Estell Manor School District is a community public school district in Estell Manor, in Atlantic County, New Jersey, United States, serving students in kindergarten through eighth grade.

As of the 2021–22 school year, the district, comprised of one school, had an enrollment of 181 students and 16.0 classroom teachers (on an FTE basis), for a student–teacher ratio of 11.3:1. In the 2016–17 school year, Estell Manor was the 36th-smallest enrollment of any school district in the state, with 172 students.

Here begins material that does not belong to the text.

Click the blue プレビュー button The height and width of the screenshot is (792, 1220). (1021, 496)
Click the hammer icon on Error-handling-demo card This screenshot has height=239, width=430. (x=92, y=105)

The district is classified by the New Jersey Department of Education as being in District Factor Group "DE", the fifth highest of eight groupings. District Factor Groups organize districts statewide to allow comparison by common socioeconomic characteristics of the local districts. From lowest socioeconomic status to highest, the categories are A, B, CD, DE, FG, GH, I and J.

For ninth through twelfth grades, public school students attend Buena Regional High School, which serves students from Buena Borough and Buena Vista Township, together with students from Estell Manor City and Weymouth Township who attend the school as part of sending/receiving relationships with the Buena Regional School District. As of the 2021–22 school year, the high school had an enrollment of 498 students and 48.0 classroom teachers (on an FTE basis), for a student–teacher ratio of 10.4:1.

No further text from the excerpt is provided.